[pilif]

> But it worked, and the core software stayed secure

are you sure? How can you be sure that your custom patches didn't affect the security of the core product? qmail wasn't designed to be extensible. It had no plugin interface.

Of course it's possible that you didn't make a mistake back then.

Just as it's possible that I didn't make a mistake when I was 18 and wrote a patch to Cyrus imapd to allow authenticating against an SQL database.

But TBH, when I look back at the code I wrote back then, at least in my case, I'm quite sure I f'ed up in various ways.

Thankfully, I never shared these patches with other people.

[peterwwillis]

Oh I'm sure it was bug ridden. But even if my feature introduced a security hole, you would have to find and exploit it, and it would then have to find a way to attack the rest of the app (which qmail makes difficult).

It's kind of like using OBSD as your app platform.
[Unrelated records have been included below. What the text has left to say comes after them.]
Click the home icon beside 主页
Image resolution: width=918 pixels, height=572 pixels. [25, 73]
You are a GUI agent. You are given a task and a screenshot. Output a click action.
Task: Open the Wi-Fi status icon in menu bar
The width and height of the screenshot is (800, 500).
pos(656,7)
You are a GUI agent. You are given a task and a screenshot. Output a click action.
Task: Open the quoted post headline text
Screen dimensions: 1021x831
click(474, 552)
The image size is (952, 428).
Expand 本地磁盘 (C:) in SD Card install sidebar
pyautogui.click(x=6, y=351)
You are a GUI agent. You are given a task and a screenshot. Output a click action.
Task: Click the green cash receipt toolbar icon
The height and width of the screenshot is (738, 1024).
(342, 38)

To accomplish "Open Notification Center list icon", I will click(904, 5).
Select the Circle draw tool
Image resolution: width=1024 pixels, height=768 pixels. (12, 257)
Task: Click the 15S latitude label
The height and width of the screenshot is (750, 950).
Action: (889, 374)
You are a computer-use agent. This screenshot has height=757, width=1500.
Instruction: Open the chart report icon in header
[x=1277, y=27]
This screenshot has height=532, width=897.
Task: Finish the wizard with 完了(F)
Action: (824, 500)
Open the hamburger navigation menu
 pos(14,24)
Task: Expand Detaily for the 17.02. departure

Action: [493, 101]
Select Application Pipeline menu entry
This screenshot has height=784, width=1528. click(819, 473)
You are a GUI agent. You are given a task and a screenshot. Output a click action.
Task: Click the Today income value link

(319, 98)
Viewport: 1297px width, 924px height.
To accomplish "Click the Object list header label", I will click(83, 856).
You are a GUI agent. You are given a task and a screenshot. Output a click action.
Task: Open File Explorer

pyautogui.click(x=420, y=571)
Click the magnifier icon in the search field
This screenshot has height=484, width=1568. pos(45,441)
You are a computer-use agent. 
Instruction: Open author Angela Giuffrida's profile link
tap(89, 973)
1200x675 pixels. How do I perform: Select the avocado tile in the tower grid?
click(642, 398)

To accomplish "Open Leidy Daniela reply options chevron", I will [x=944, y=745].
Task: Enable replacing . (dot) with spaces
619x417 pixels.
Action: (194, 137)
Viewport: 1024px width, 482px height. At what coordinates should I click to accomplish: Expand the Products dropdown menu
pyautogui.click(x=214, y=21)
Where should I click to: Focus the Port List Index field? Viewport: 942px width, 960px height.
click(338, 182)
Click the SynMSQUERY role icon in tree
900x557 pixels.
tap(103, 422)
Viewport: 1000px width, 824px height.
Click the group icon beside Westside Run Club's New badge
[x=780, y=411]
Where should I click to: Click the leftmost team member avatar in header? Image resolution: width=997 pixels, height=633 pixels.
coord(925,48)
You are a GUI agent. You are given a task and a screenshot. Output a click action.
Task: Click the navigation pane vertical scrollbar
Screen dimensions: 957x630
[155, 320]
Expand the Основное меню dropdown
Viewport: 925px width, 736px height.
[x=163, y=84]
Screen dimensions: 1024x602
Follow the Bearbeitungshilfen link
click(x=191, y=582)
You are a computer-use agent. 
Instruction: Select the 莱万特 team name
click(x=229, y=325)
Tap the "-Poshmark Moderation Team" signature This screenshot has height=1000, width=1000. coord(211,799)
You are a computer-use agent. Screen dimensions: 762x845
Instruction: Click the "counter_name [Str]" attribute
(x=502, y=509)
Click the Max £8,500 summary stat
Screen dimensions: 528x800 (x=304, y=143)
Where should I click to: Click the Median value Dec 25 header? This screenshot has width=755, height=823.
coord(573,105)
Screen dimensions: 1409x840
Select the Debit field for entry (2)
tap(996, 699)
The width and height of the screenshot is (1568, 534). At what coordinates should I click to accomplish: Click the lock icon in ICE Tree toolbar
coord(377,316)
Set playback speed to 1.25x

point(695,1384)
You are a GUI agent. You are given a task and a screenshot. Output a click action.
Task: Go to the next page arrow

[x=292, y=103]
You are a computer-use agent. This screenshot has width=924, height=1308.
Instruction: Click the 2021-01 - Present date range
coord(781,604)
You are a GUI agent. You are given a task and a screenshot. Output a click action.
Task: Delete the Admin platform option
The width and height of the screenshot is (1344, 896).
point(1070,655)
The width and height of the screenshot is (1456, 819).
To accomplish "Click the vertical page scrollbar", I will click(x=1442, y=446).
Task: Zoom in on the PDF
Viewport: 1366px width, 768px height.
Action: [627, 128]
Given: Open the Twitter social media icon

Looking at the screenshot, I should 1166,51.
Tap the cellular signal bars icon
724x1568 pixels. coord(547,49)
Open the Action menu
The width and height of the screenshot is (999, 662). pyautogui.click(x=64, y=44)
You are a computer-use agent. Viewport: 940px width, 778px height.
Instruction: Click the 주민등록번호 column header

You can definitely make it insecure! But it's more secure by default than others, perhaps because of a lack of features, as well as very good security design.

[irundebian]

Are you sure that you understood djb's statement about the principle of least privilege? It's not about attacking the rest of the app, but about violating the user's security requirements.

[peterwwillis]

I don't understand what this has to do with my comment.

[irundebian]

> it would then have to find a way to attack the rest of the app (which qmail makes difficult).

It's not necessary to attack the rest of the app as soon as user's security requirements are violated. So if an attacker had been able to have an impact on confidentiality, integrity or availability because of your masquerading patch, user's requirements would have been broken. For an impact on availability controlling control flow isn't necessary, you just need to crash components.

[peterwwillis]

Yes, you are right. An exploit is still viable even if it doesn't attack other parts of a system.

My point was that with a default of secure design, even small exploits added via plugins are better defended against than my alternative option, which was sendmail (i'm sure Exim wouldn't have been quite as horrible as sendmail, and Postfix wasn't quite mature yet).